“Cinco dias depois de ter deixado de ver de um dos olhos, em Maio de 2009, o arquitecto Nuno Teotónio Pereira, hoje com 90 anos, acordou a sentir que a outra vista estava com sintomas semelhantes. Levantou-se, saiu de casa, no bairro de São Miguel, em Lisboa e, como habitualmente, apanhou os transportes públicos atravessando a cidade para se dirigir ao ateliê, na Rua da Alegria. Ali, arrumou todas as suas coisas.
Antes de deixar o gabinete, o arquitecto telefonou para a mulher, explicando o que se passava e dizendo que tinha que voltar ao oftalmologista. Ela pediu-lhe que apanhasse um táxi e viesse depressa. Mas Teotónio Pereira fez de novo como todos os dias: apanhou os transportes públicos. Ao entrar em casa, disse: ‘Despedi-me de Lisboa.’ À hora de jantar, perdera completamente a visão.” (António Marujo, Público, 29/07/2012)

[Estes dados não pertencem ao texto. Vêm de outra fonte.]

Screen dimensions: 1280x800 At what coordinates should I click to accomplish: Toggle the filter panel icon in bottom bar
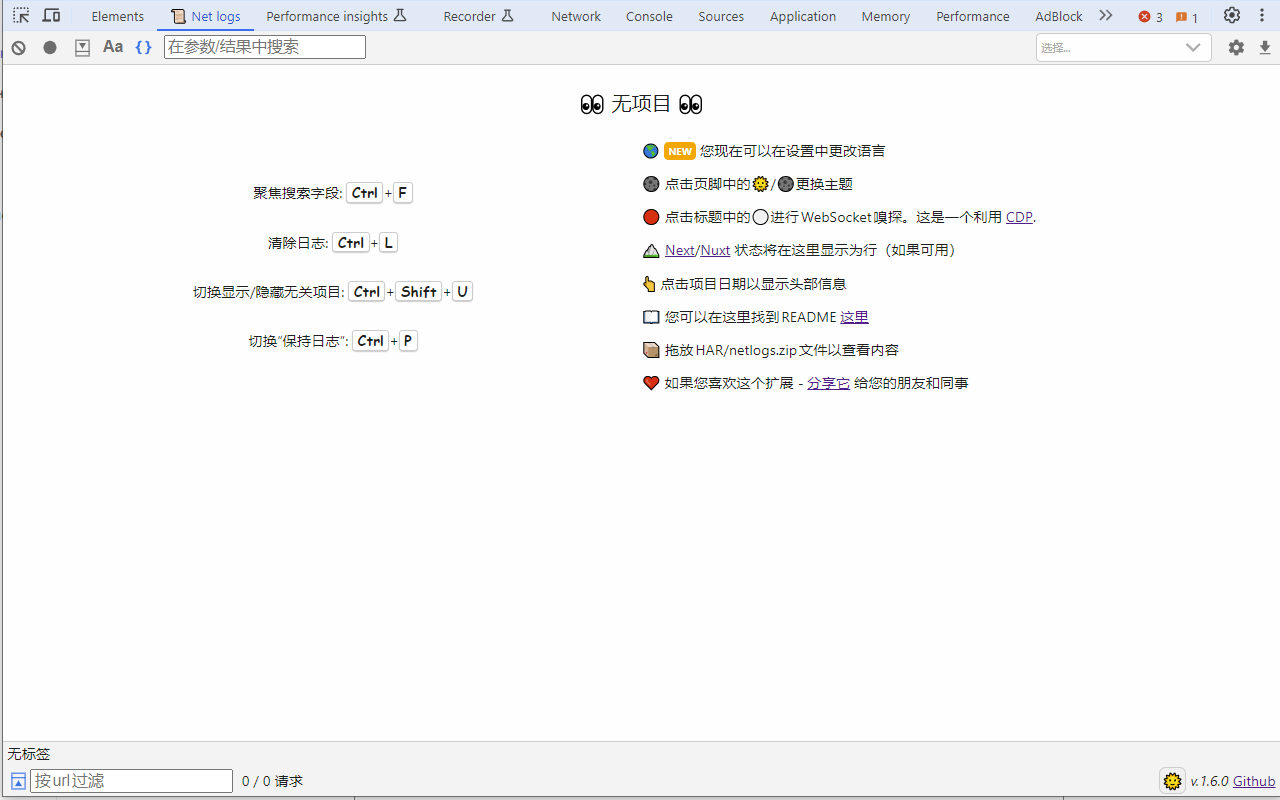[x=17, y=780]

Durante os seis anos e meio em que viveu “na escuridão”, como dizia, pediu que apontassem sempre na agenda quem o visitava. No final do primeiro ano, sugeriu até que se fizesse no computador uma tabela com todos os nomes, para o ajudar a lembrar os familiares e amigos.

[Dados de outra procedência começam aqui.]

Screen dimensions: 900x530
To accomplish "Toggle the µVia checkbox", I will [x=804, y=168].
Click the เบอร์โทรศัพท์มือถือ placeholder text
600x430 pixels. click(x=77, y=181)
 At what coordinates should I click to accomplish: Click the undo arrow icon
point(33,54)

Foi a estes que dirigiu uma breve carta, no dia 8 de maio de 2010, escrita à mão com a ajuda de uma régua especial para invisuais: “Queridos amigos e familiares. Faz agora um ano que fiquei cego. A culpa foi toda minha, desleixei os avisos que os médicos me tinham feito. Tudo se passou em poucos dias. Agora não há nada a fazer. (…) Ao longo deste [ano] tenho tentado adaptar-me a uma nova vida, com a generosa ajuda de muitos familiares e amigos, especialmente da querida Irene, que ficou com a sua vida pessoal e profissional muito afetada. (…) [Houve também] A presença diária de uma escala de ajuda do Nuno e das Teresas e de alguns familiares e amigos que preenchem os dias úteis com leituras e outras ajudas, além disso tenho muitas visitas de amigos e colegas. Também têm sido incansáveis a Ângela e o Luís [e] tenho tido uma aprendizagem semanal de uma técnica da ACAPO que tem sido preciosa. É tudo o que me tem ajudado a viver. A todos com gratidão, Nuno T.P.”

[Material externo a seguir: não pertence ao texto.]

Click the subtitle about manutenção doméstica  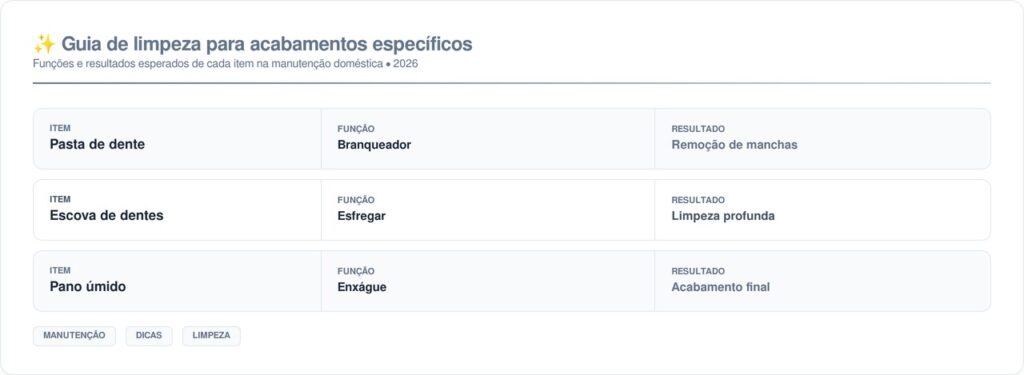tap(225, 64)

No dia 5 de fevereiro de 2011 interveio na sessão de lançamento do livro de Mário Brochado Coelho Confronto: Memória de uma Cooperativa Cultural, Porto 1966-1972 (Edições Afrontamento): “Estou velho, estou a chegar aos 90 anos. Há órgãos que me estão a falhar. Um deles é a memória, que se está a desfazer como pó, o que me causa um certo sofrimento. Além da perda da visão. Mas estou muito contente, porque esta sessão, tendo sido anunciada como de homenagem à minha pessoa, e não deixando de o ser, fez também justiça a todos aqueles que conhecemos e lutaram naqueles anos difíceis”.
Em julho de 2014 continuava, no entanto, a “ver”, como dizia à neta Alice, a viver no Equador: “Gostei tanto da longa carta que me escreveste há dias que até chorei. (…). A escrita é tão límpida e escorreita que me permitiu ver com toda a clareza como estás bem inserida no meio em que agora vives.”